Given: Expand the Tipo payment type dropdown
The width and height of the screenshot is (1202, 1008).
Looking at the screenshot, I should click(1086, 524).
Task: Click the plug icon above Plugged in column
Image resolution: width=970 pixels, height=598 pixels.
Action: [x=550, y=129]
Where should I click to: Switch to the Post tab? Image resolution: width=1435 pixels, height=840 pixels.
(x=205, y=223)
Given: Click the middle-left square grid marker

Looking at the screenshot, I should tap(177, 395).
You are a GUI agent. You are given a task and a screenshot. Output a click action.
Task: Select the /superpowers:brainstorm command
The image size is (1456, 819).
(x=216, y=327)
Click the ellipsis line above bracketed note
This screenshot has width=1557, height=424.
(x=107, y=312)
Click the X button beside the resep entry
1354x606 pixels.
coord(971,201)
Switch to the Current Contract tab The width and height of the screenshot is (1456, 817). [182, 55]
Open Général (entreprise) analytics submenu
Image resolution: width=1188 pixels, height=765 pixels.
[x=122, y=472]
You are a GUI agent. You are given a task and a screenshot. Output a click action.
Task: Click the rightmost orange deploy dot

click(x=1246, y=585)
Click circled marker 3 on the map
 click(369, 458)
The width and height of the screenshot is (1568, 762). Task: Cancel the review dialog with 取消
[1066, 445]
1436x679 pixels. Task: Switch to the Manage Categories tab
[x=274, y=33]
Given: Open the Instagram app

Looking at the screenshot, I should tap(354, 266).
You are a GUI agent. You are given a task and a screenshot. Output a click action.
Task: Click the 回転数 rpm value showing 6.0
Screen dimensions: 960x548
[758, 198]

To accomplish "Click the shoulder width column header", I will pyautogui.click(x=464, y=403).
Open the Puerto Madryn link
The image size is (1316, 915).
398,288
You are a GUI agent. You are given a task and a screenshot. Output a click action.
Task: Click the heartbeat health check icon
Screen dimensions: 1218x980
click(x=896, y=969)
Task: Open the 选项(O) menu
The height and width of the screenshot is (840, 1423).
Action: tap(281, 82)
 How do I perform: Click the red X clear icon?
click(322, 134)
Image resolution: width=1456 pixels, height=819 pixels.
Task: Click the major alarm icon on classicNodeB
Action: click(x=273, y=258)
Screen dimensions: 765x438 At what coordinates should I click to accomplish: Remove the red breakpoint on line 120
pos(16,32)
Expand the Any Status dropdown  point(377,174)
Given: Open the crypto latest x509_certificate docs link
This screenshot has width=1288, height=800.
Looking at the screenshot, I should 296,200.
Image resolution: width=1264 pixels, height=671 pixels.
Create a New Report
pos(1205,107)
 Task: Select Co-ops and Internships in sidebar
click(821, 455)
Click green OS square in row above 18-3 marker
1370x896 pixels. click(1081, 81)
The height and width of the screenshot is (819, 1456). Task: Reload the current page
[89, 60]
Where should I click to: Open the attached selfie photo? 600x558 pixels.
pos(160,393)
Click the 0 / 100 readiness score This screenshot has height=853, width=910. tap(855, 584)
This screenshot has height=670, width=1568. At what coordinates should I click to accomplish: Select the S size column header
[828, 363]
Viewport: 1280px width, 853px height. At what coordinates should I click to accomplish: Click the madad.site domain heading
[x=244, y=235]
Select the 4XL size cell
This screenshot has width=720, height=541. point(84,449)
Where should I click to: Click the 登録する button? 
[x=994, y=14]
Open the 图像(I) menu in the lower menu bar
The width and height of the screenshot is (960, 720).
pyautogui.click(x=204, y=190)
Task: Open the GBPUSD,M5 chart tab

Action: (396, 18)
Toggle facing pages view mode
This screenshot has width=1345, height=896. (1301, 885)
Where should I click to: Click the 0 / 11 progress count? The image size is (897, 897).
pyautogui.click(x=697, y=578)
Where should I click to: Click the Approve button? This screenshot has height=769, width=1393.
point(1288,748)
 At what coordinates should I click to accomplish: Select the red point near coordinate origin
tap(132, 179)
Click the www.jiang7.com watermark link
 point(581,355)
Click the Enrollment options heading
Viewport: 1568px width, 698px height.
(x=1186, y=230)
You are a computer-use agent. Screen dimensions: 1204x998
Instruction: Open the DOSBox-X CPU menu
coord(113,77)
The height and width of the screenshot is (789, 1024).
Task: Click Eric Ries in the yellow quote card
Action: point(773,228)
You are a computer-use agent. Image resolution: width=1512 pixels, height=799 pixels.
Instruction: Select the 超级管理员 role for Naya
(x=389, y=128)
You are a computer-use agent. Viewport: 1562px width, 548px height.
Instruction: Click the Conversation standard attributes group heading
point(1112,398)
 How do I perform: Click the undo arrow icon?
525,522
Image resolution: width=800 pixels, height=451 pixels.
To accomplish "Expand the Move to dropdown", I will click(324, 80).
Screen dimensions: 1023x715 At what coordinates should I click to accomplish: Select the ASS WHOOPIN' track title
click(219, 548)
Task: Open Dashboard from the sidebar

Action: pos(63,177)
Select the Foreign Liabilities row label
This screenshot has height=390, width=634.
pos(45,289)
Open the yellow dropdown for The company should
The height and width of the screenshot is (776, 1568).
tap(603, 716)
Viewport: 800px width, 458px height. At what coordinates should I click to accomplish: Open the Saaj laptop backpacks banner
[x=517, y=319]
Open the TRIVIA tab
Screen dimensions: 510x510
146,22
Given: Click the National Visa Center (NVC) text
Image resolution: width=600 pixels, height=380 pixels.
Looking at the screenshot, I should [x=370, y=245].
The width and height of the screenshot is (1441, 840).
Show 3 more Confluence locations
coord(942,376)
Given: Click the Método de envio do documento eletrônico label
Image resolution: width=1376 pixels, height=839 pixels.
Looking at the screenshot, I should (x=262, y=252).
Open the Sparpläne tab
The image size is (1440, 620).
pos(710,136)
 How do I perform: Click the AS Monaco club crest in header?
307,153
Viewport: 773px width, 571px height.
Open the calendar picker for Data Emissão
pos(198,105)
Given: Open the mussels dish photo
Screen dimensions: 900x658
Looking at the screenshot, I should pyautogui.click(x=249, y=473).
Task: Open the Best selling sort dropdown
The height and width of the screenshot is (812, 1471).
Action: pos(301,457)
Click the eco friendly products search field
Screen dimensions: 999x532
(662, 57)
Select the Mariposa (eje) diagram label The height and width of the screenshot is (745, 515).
————————
- [Set task] Render the material from its first line through the line that contains "Looking at the screenshot, I should click(1086, 524)." as a two-column CSV with the headers instruction and response. Put each instruction's text and its response in one row, with each value in a single quoted field and any line breaks replaced by spaces.

- [Exercise response]
instruction,response
"Given: Expand the Tipo payment type dropdown The width and height of the screenshot is (1202, 1008).","Looking at the screenshot, I should click(1086, 524)."